The Friday Report: October 22, 2021

Quick wrap up of a few hot topic newsworthy stories in the supply chain logistics industry

Manufacturing Technology Orders Increase in 2021 

According to the Association for Manufacturing Technology, orders for manufacturing technology increased 9% from May to June 2021, a period which also recorded 42% more orders than last June.  In short, this means that manufacturing technology orders escalated by nearly 50% in comparison to the same time interval in 2020.  The association reports that this growth is driven by a rebound from the COVID-19 pandemic.  The increase in orders may be to offset the backlog of demand. 

Growth in manufacturing commodities such as screws, nuts, springs, and blots may be ramping up orders to help diversify supply chains due to disruption across the world.  Another popular market is medical equipment manufacturing which rose 60% in comparison to the first half of 2020.  With the pandemic, nonessential elective surgeries such as knee and hip replacements were suspended, causing nearly a 36-month backlog in these operations. 

For more information, please continue reading here. 

Supply Chain Visibility is Critical to New Automotive Supply Chain 

With a rampant shortage of semi-conductors, manufacturers have had to make major production cuts.  Stakeholders in the automotive industry have recognized the need to rebuild supply networks around core principles of resiliency and efficiency. 

It has traditionally been difficult to establish visibility across the entire automotive supply chain due to a lack of trust and communication between stakeholders, dependence upon outmoded data management systems and poor volume forecasts.  Because the industry is challenged to see threats before they become apparent, it is difficult to evade and compensate for them.  Structural supply chain bottlenecks are also an issue. 

Most OEMs have yet to establish processes and begin to use systems that facilitate the real time exchange of information with suppliers.  This often means that even small shifts in demand result in significant shifts in production planning volumes, in other words, “the bullwhip effect”.   

In response to these issues, OEMs have initiated the use of numerous new tactics to aid in minimizing near-term damage.  This includes direct engagement with Tier 2 and 3 suppliers, focusing on the assembly of more in-demand products, obtaining alternative sources of semiconductor goods, and bypassing and postponing the installation of some modules to a future date. 
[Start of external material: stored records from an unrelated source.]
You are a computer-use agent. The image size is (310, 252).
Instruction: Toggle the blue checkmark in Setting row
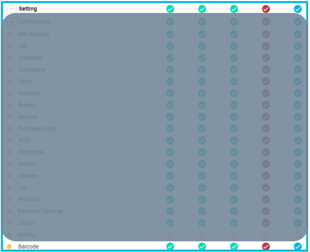[x=298, y=9]
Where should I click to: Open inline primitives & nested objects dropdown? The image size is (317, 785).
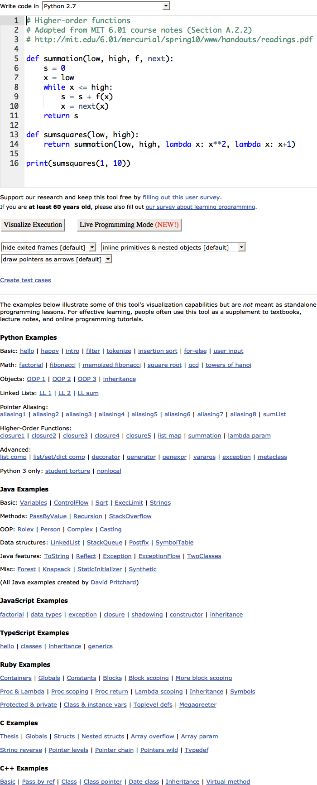pos(173,247)
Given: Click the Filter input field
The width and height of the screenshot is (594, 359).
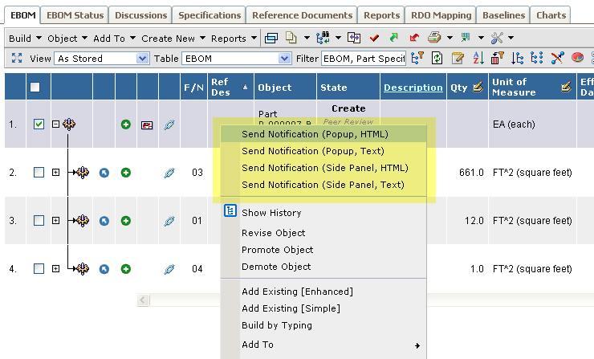Looking at the screenshot, I should [x=362, y=59].
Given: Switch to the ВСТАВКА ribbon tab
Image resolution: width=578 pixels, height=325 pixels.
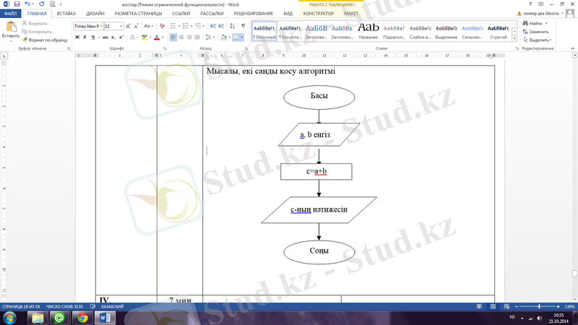Looking at the screenshot, I should click(x=66, y=13).
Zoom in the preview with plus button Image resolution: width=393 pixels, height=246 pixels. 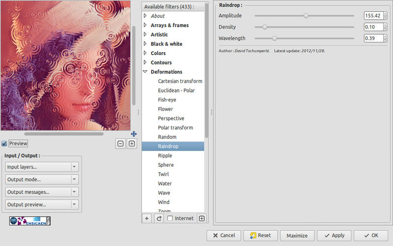132,144
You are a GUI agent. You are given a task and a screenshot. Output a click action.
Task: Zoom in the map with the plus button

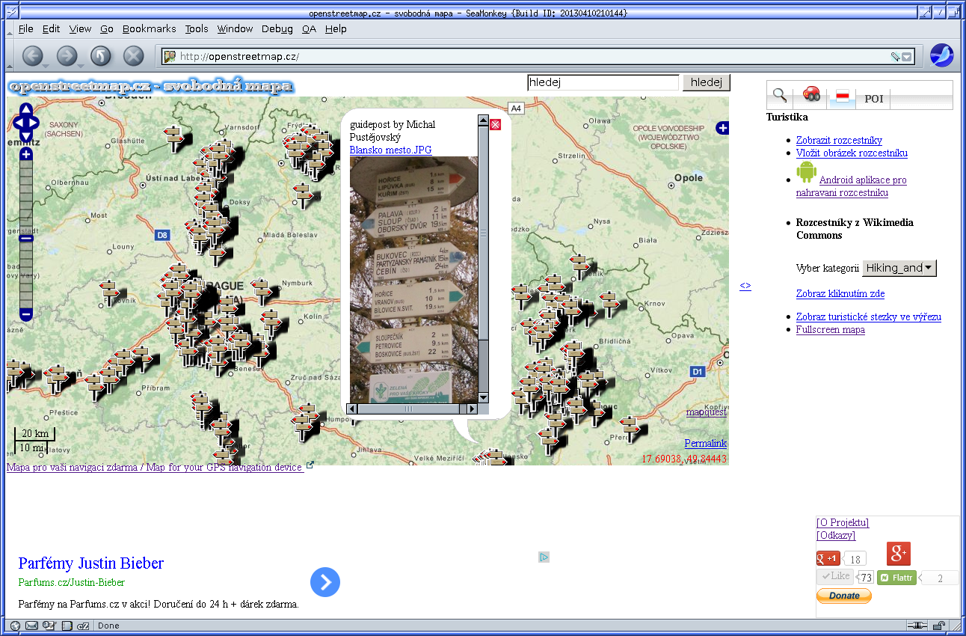pyautogui.click(x=26, y=155)
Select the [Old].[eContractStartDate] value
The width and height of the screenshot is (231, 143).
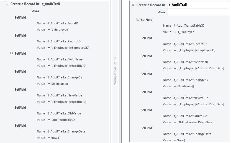tap(195, 122)
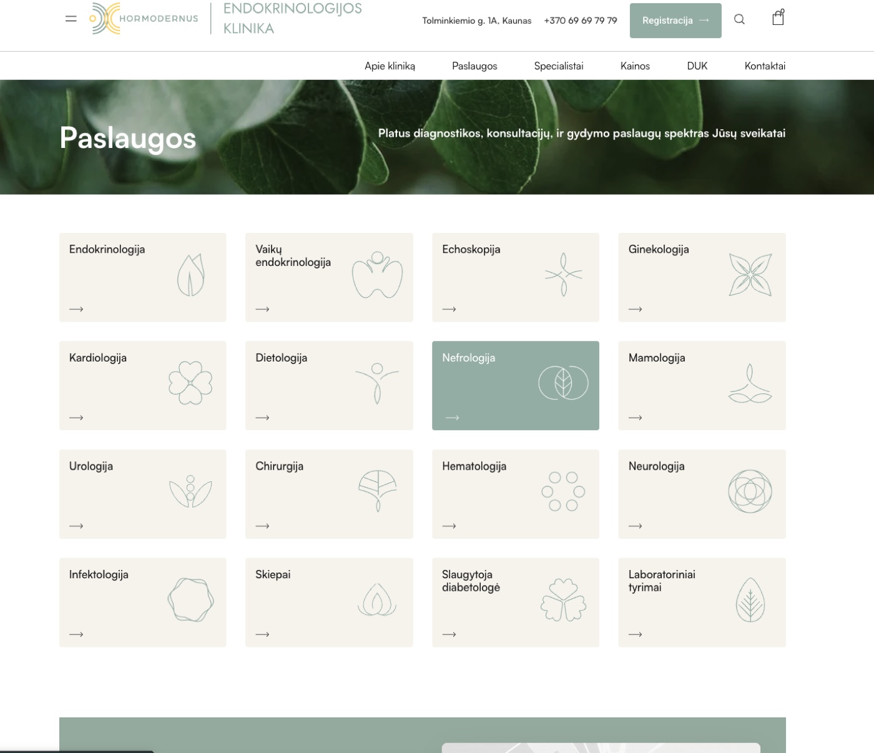Click the leaf icon on Endokrinologija card

(190, 275)
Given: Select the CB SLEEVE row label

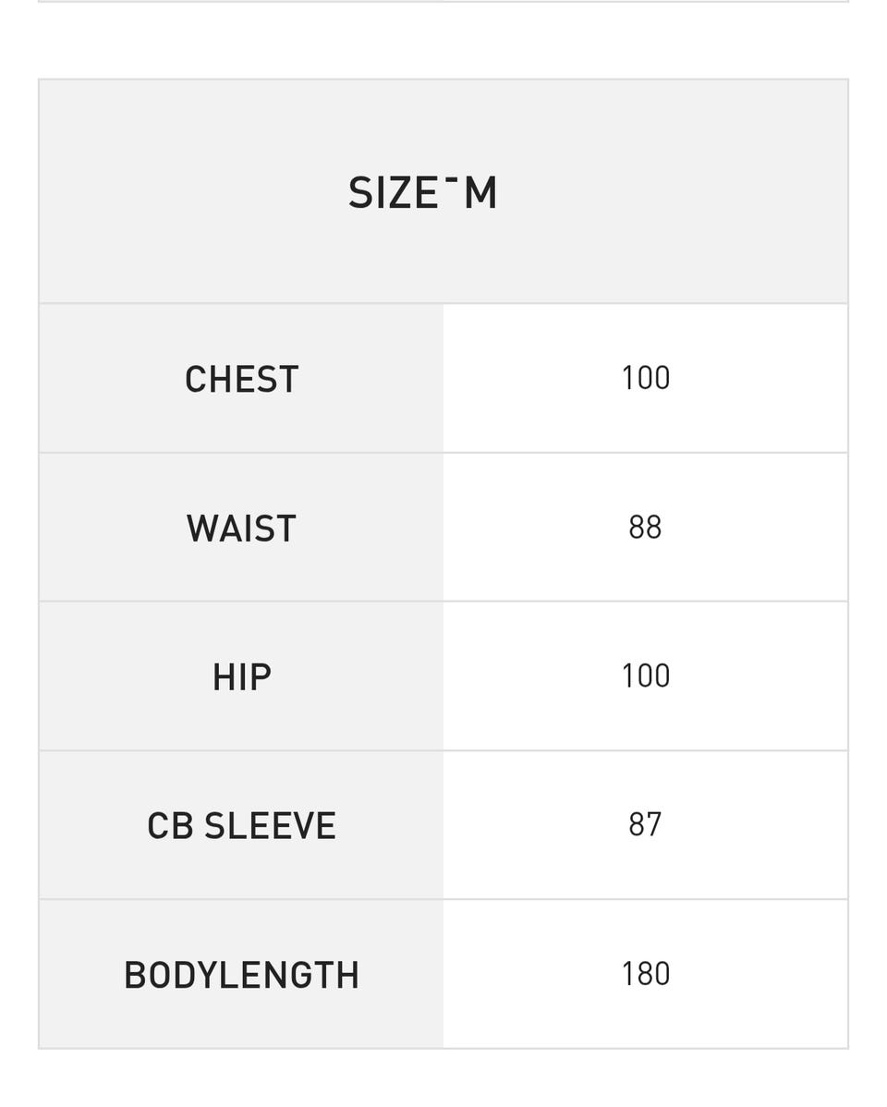Looking at the screenshot, I should click(x=241, y=826).
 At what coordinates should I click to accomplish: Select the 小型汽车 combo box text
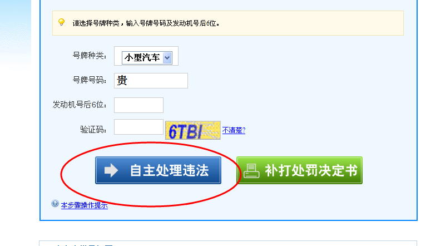click(x=142, y=57)
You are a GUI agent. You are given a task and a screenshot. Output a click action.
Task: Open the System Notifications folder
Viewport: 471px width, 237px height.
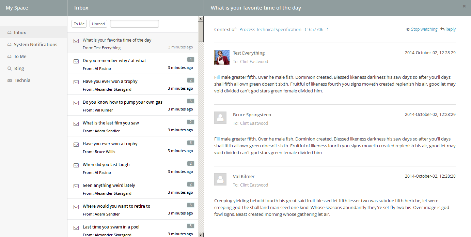(x=35, y=45)
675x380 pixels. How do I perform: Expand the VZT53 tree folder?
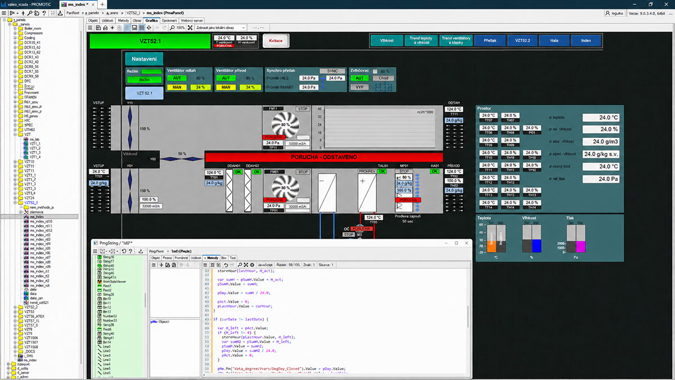(x=15, y=311)
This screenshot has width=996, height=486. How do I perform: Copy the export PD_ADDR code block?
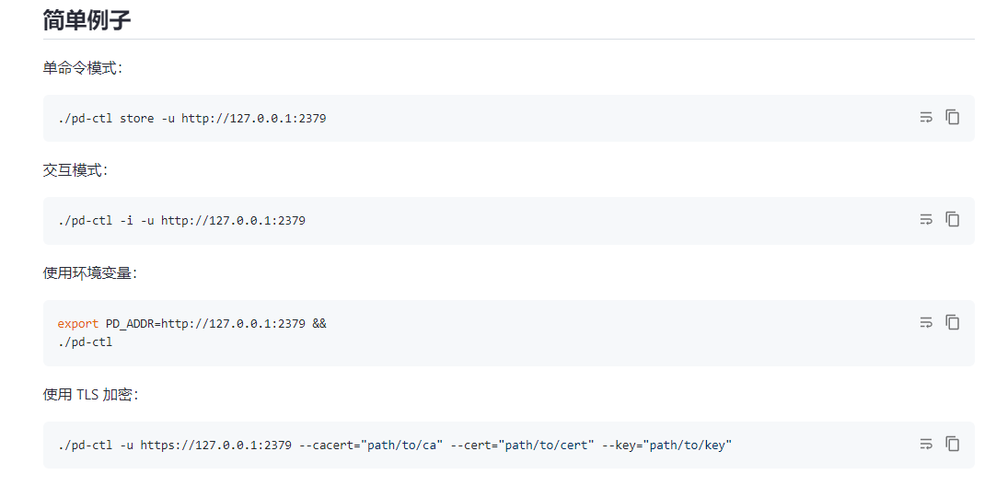[x=952, y=322]
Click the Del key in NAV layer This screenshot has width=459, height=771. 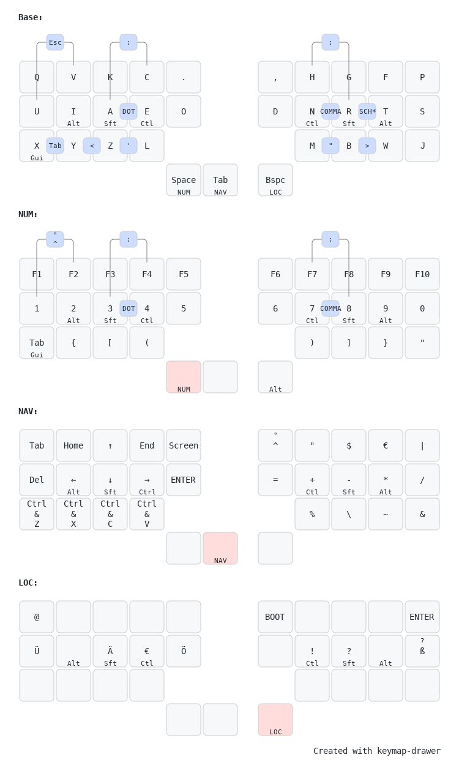coord(37,480)
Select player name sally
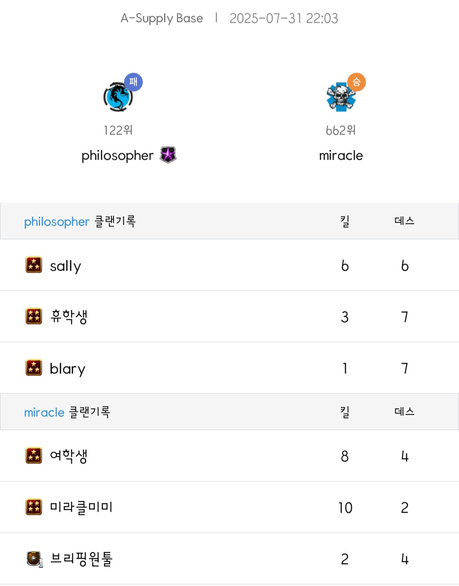 point(65,266)
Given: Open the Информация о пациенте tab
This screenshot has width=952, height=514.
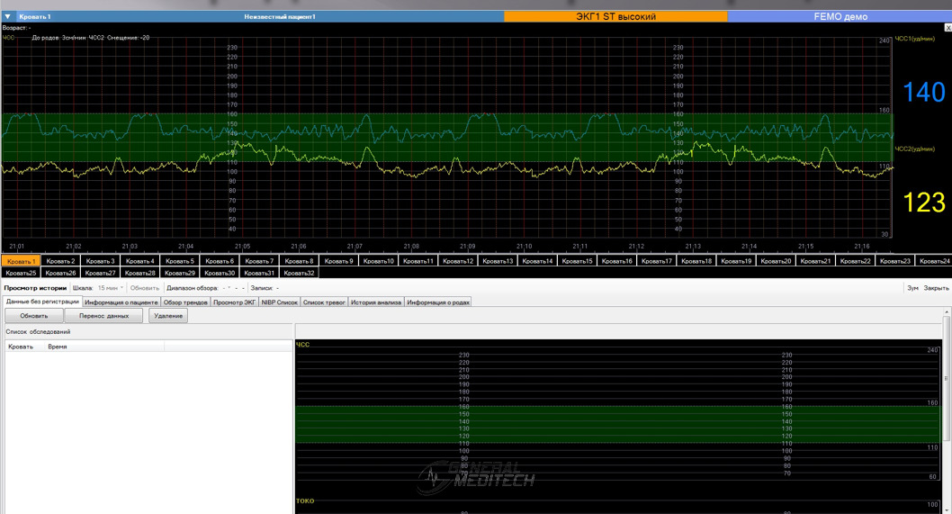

For more information, please continue reading here. 

Larger Businesses Better Positioned to Handle Shortages of Goods 

Larger businesses across the supply chain have the advantages of deeper pockets and strong supplier relationships that can be leveraged in troubled times.  Having increased buying power helps big businesses negotiate, enabling them to lock in lower prices and long-term contracts.  Most suppliers favor their biggest customers and are assured that the relationship will last in the long term.  Big businesses are also better positioned to deal with supplier cost increases as well as rising commodity costs.   

Large businesses do not have all the advantages, however.  In contrast, small businesses tend to be able to adapt quickly, changing processes and evolving business models.  This spirit of innovation and ready adaptation was seen early in the pandemic as smaller breweries and distilleries shifted to producing hand sanitizer.